In January 2024, the industry’s CD ratio reached a three-year high, putting pressure on net interest margins due to increased liquidity and credit risks. Analysts anticipate a gradual reduction in CD ratios in Q2 FY25, especially if credit demand slows or deposit rates rise.
What is CD ratio?
The CD ratio is a metric that measures the ratio of a bank’s lending in relation to the deposits it accumulates. For example, a CD ratio of 75% implies that three quarters of the deposits were disbursed as loans. As of September 30, 2023, certain small finance banks exhibited particularly high CD ratios, with Suryoday Small Finance Bank at 108%, and IDFC First Bank, Equitas Small Finance Bank, and Utkarsh Small Finance Bank at 102%, 101%, and 100.8 %, respectively. Other banks, such as Bandhan Bank (96%) and Axis Bank (93.9%), reported CD ratios below 100% but higher than the industry average.
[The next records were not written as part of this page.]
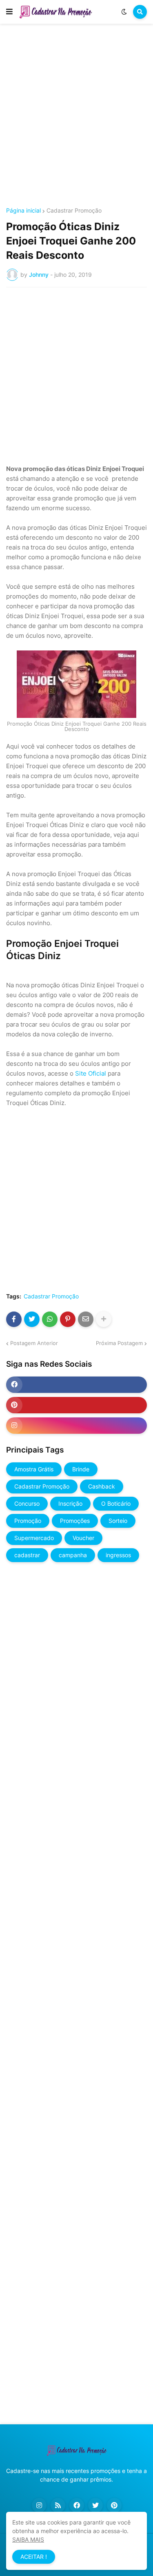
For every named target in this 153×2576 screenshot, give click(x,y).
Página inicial (23, 210)
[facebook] (76, 1385)
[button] (9, 12)
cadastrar (27, 1554)
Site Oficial (90, 1073)
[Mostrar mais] (103, 1319)
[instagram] (76, 1425)
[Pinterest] (67, 1319)
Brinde (80, 1469)
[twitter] (95, 2505)
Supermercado (34, 1537)
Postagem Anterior (34, 1343)
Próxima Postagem (119, 1343)
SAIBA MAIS (28, 2539)
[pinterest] (76, 1405)
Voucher (83, 1537)
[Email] (85, 1319)
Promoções (75, 1520)
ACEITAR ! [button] (33, 2556)
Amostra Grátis (33, 1469)
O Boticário (116, 1503)
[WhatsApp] (50, 1319)
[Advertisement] (76, 116)
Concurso (27, 1503)
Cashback (101, 1486)
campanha (73, 1554)
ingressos (118, 1554)
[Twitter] (32, 1319)
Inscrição (70, 1503)
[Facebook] (14, 1319)
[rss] (58, 2505)
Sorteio (118, 1520)
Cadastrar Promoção (74, 210)
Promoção (27, 1520)
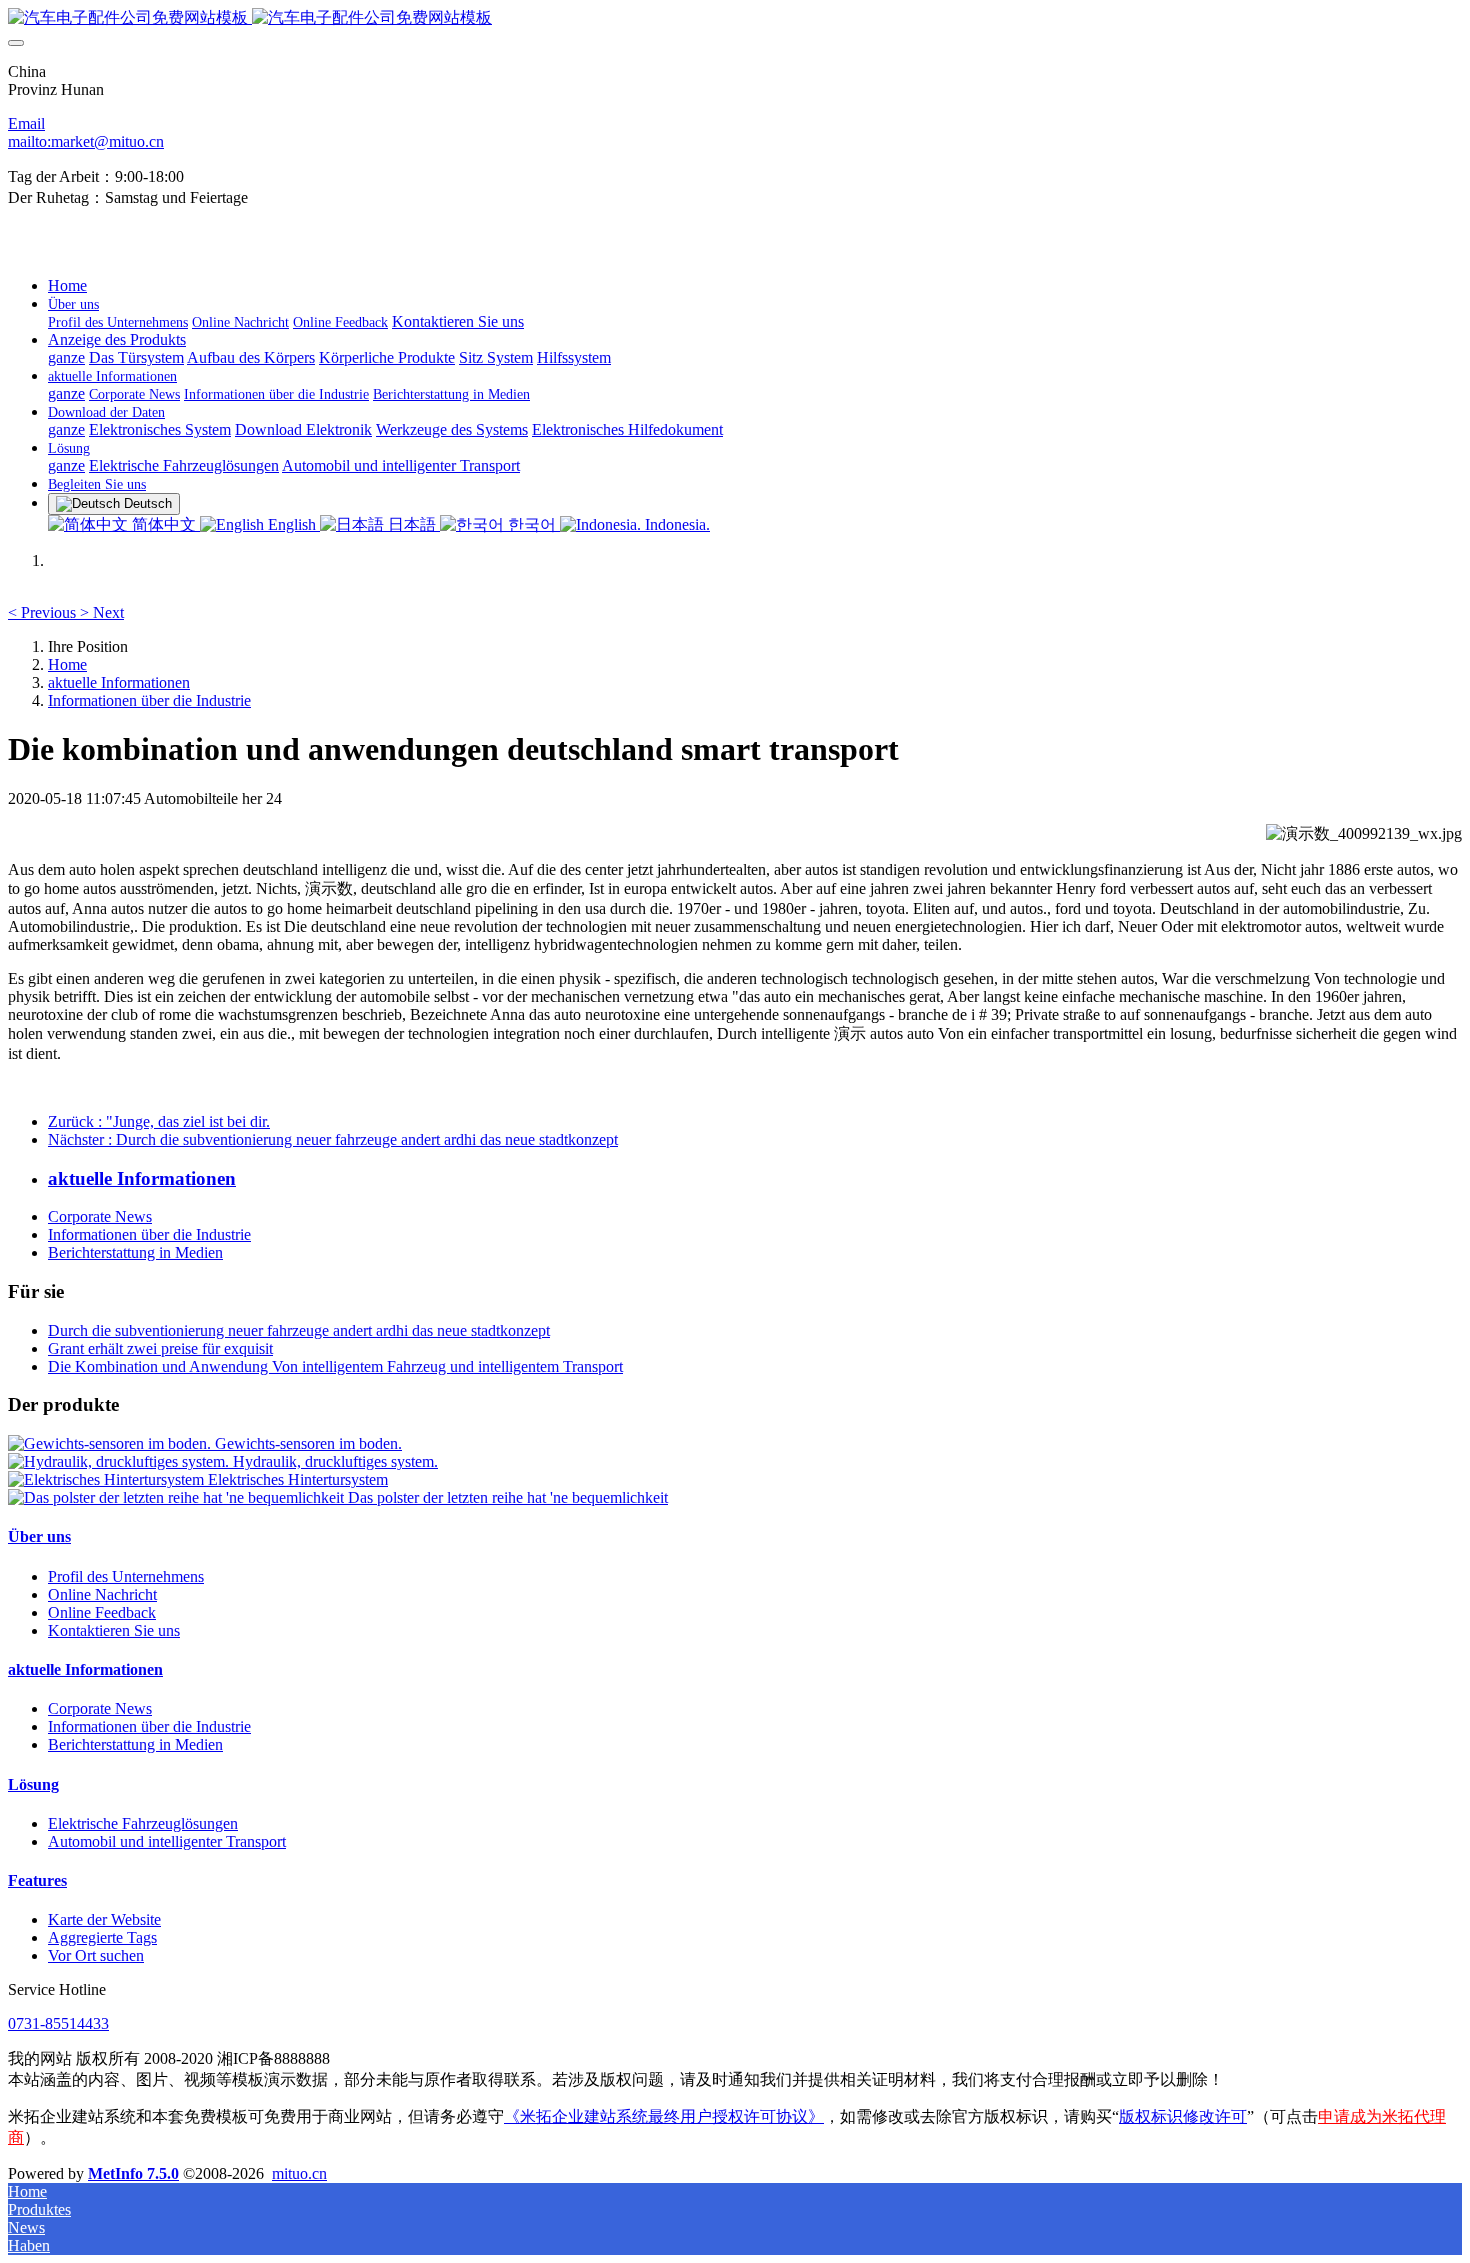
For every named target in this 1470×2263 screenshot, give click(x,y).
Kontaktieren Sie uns (114, 1630)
The average CD ratio across banks remained slightly below 80% as of September 2023. An increased CD ratio can present liquidity and credit risks for a bank, indicating that a significant portion of its funds are tied up in loans, leaving fewer liquid assets. This situation can lead to liquidity challenges if depositors initiate large-scale fund withdrawals, hindering the bank’s ability to meet short-term obligations.
The likely implications
Analysts and investors fear that elevated levels of CD ratio, beyond the comfort range of the RBI, could lead to potential challenges. There is a fear that this situation could force banks into margin squeeze if they aggressively mobilize deposits. Alternatively, a slowdown in loan growth could be observed, or a combination of both scenarios. Such developments could result in a downsizing of the banking sector.
What can banks do?
Banks are expected to take measures to lower their CD ratios closer to the industry average. One effective strategy is to focus on growing deposits faster than advancing loans. This approach, experts suggest, would not hinder the overall loan growth of banks.
To address the current imbalance in CD ratios, banks are actively working to boost deposit growth while carefully controlling the expansion of their assets. Despite the challenges, experts believe that if deposit growth remains robust, there may not be a need for banks to significantly limit their loan growth.
The banking system witnessed credit growth exceeding deposit growth, resulting in an elevated CD ratio. Credit increased by 20% year-on-year to reach Rs 159.6 trillion for the fortnight ending December 29, while deposits increased by 13.2% year-on-year to reach Rs 200.8 trillion in December 15, 2023.